Problem to solve –
Change "thumbnail" to "preview image" in the records below and write the lines out again with nothing else altered.

Supplied entries –
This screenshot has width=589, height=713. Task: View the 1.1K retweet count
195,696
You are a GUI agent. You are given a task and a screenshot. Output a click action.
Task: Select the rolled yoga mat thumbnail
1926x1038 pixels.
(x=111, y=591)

Task response –
This screenshot has width=589, height=713. Task: View the 1.1K retweet count
195,696
You are a GUI agent. You are given a task and a screenshot. Output a click action.
Task: Select the rolled yoga mat preview image
1926x1038 pixels.
(x=111, y=591)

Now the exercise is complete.